··· Data records ···
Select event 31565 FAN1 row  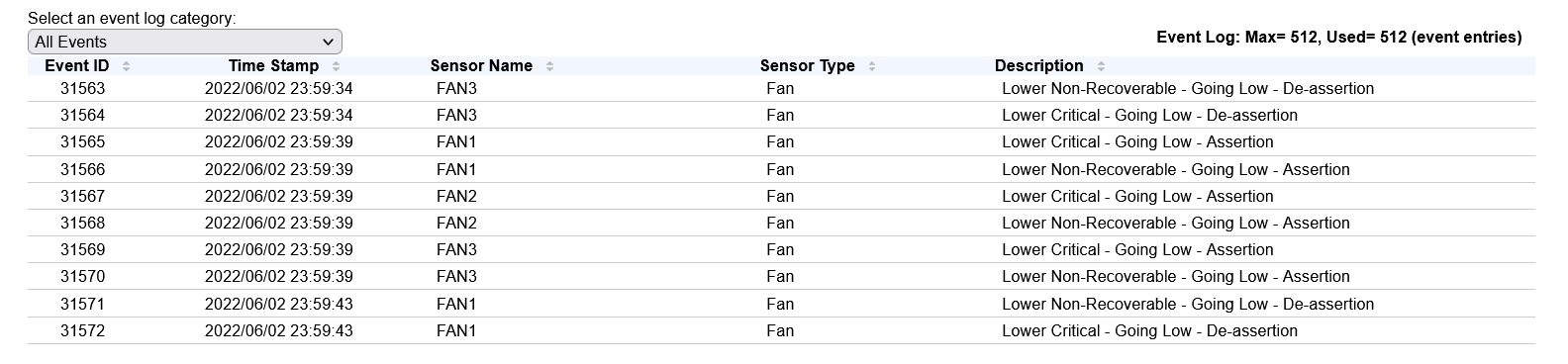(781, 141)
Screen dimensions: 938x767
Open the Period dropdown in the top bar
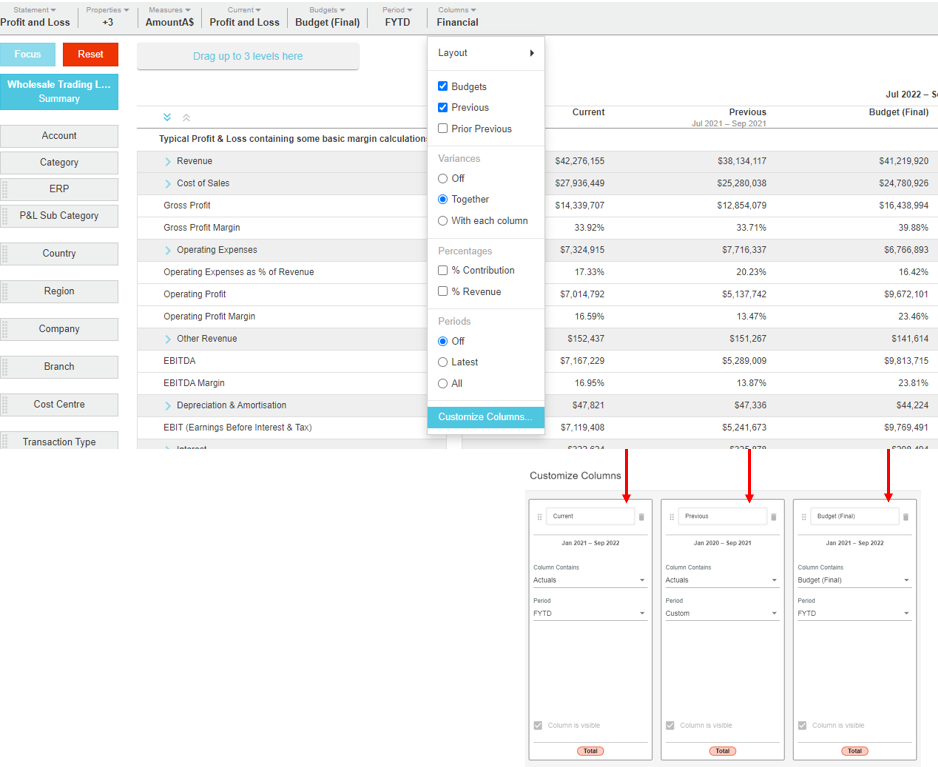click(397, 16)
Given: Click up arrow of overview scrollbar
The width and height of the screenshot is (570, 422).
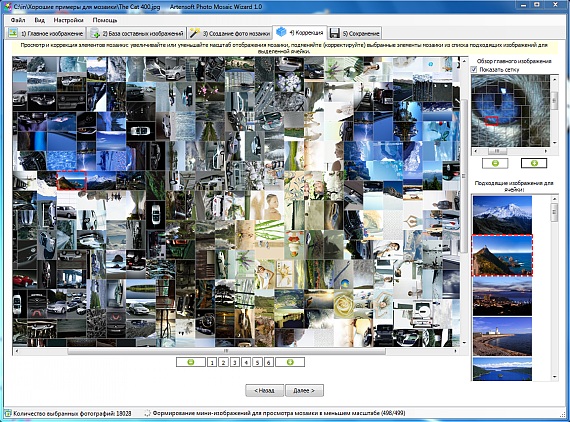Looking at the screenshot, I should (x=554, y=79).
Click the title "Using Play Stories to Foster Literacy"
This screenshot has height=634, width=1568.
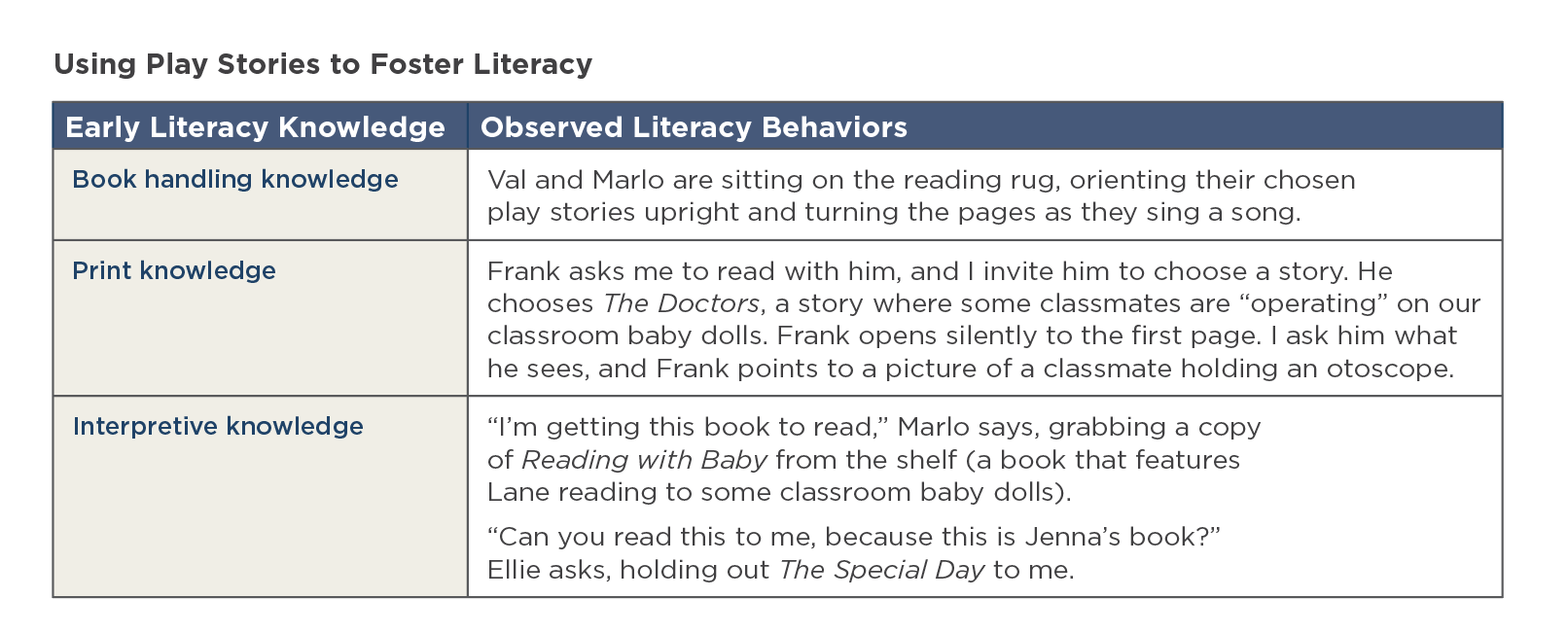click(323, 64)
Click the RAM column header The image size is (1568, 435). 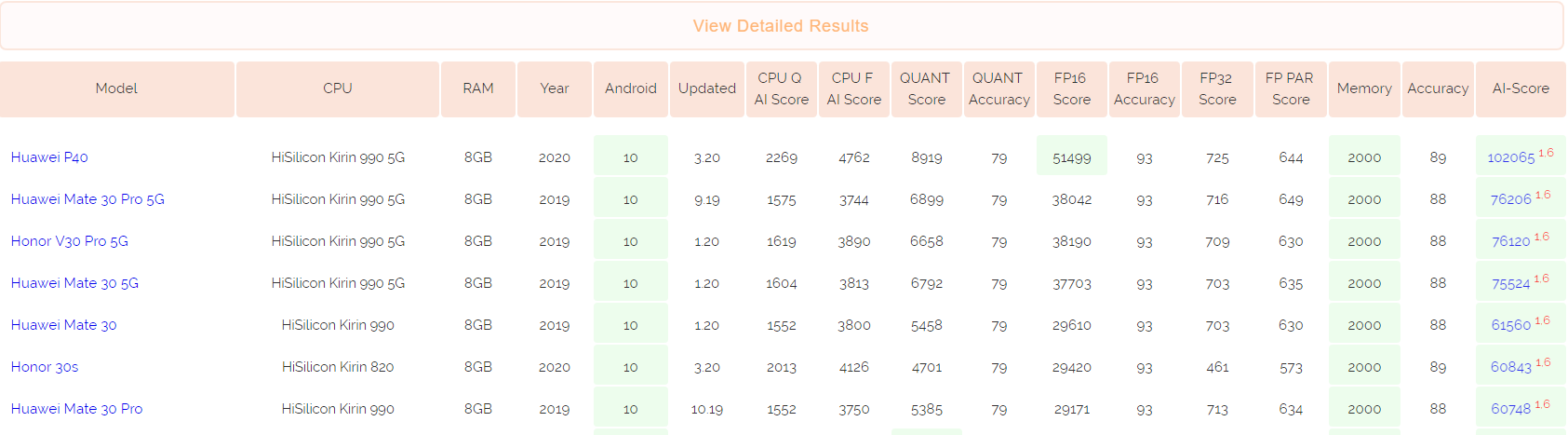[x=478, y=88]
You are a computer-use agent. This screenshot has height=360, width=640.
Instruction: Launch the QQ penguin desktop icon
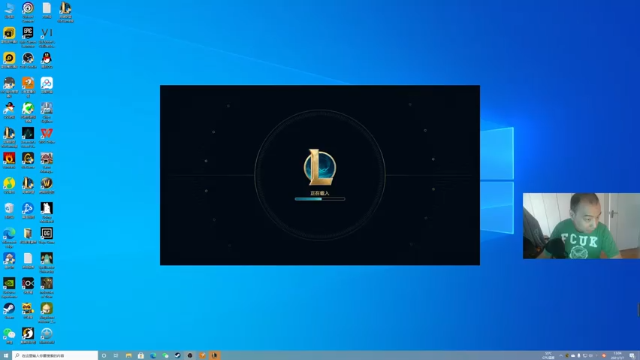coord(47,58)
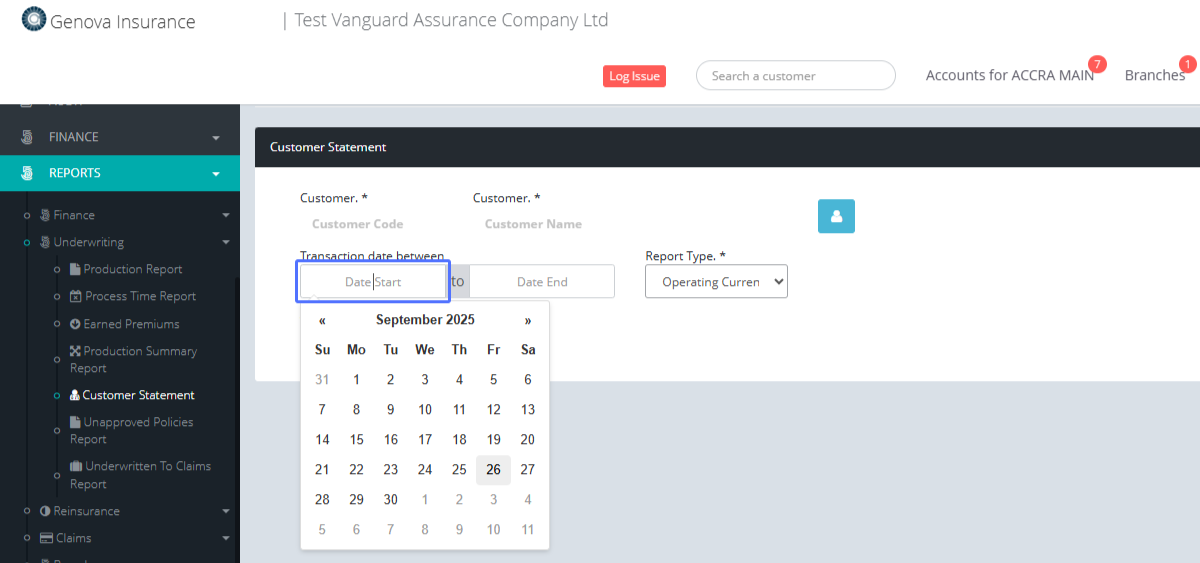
···
What is being asked:
Please repeat exactly the lines from the one containing "You are a computer-use" through the last line of the records, both included, and leave out the pictures.

Solution to this problem:
You are a computer-use agent. This screenshot has height=360, width=640.
Instruction: Launch the QQ penguin desktop icon
coord(47,58)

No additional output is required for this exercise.